L’article 17 de la loi cantonale sur l’aménagement du territoire et les constructions (LATC) à son alinéa 3, oblige les municipalités à vérifier la conformité de tout projet avec les règles légales. En outre, le règlement d’application de cette dernière mentionne, section II « salubrité des constructions », des exigences quant au volume, à la hauteur des locaux, à l’éclairage et à la ventilation, exigences contenues également dans l’ordonnance 3 de la loi sur le travail.

Un arrêt du 29 mai 2012 — 2C_922/2011 — du Tribunal fédéral mentionne la possibilité pour les cantons de prévoir que l’autorité compétente examine dans tous les cas la situation des postes de travail d’une entreprise en voie d’installation à titre préalable et donne un préavis suggérant des améliorations ou des modifications liées à l’hygiène au travail.

En revanche, le même arrêt opère une distinction nette entre la procédure d’approbation des plans des entreprises industrielles au sens des articles 5 et 7 LTr et la procédure d’examen des plans des entreprises non-industrielles. En effet, lors d’une procédure d’approbation de plans pour une entreprise industrielle ou assimilée, l’organe d’exécution peut exiger une mise en conformité des locaux avant de donner l’autorisation d’exploiter ou même d’en interdire l’exploitation, selon les articles 7 et 8 de la LTr et les articles 1, alinéa 1, et 37 à 40 de l’ordonnance 4.

En ce qui concerne la procédure d’examen des plans pour les autres entreprises, l’organe d’exécution donne un préavis à l’employeur sur les locaux projetés. Si l’employeur n’en tient pas compte, l’organe d’exécution constatera, lors d’un contrôle, le non-respect de la législation et demandera une mise en conformité selon la procédure d’exécution prévue à l’article 51 ss LTr.

Etat dans d’autres cantons romands 

Les cantons de Genève (art. 13 du Règlement d’application de la loi sur l’inspection et les relations du travail J 1 05.01), du Valais (art. 6 de la loi sur le travail, RS-VS 822.1), de Fribourg (art. 47 de la loi sur l’emploi et le marché du travail, RS-FR 866.1.1), du Jura (art. 10 de la loi les activités économiques RS-JU 930.1) et de Neuchâtel (Règlement d’exécution de la loi d’introduction de la loi fédérale sur le travail dans l’industrie, l’artisanat et le commerce RS-NE 811.101) prévoient une procédure obligatoire de préavis pour les entreprises non industrielles. Ainsi, dans l’ensemble des cantons qui nous entourent, l’examen des plans a lieu avant les travaux.

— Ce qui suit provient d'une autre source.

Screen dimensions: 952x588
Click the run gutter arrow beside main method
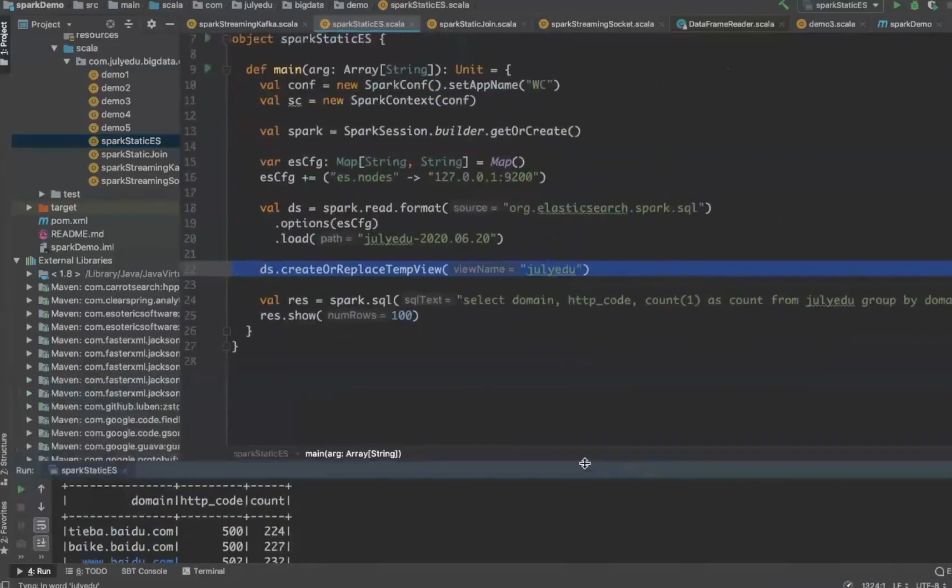click(208, 69)
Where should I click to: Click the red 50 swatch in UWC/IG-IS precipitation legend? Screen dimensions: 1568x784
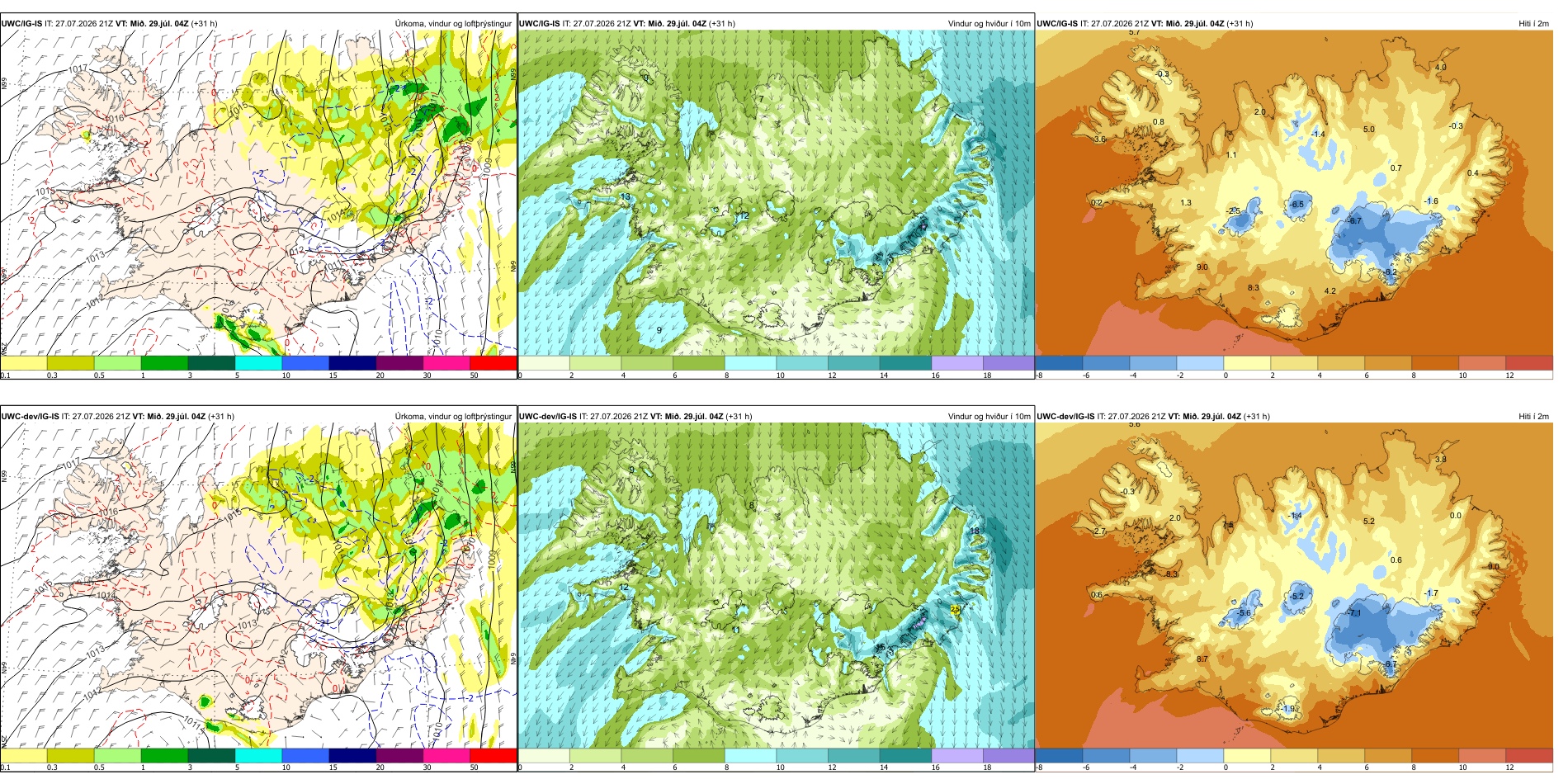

Nous estimons que notre canton se doit de combler son retard en la matière. Ainsi, en conclusion de ce qui précède, nous demandons au Conseil d’Etat, par la présente motion, de modifier la loi sur l’emploi (LEmp) afin d’y inscrire des dispositions garantissant que les locaux visant à accueillir des places de travail répondent pleinement aux exigences de l’ordonnance 3 de la loi sur le travail, comme suit :

Art. 49 Approbation des plans et examen des plans 

1 Toute construction, transformation ou agrandissement d’une entreprise industrielle ou d’une entreprise non industrielle assimilée au sens de la LTr doit faire l’objet d’une approbation préalable des plans selon la procédure prévue par l’ordonnance 4 relative à la LTr.

2 Les autres entreprises occupant au moins un travailleur ont la possibilité de faire examiner leurs plans auprès du Service afin de s’assurer de leur conformité

2 Toute construction, transformation ou agrandissement de locaux de travail des autres entreprises occupant au moins un travailleur doit être soumis à l’examen des plans auprès du Service afin de s’assurer de leur conformité.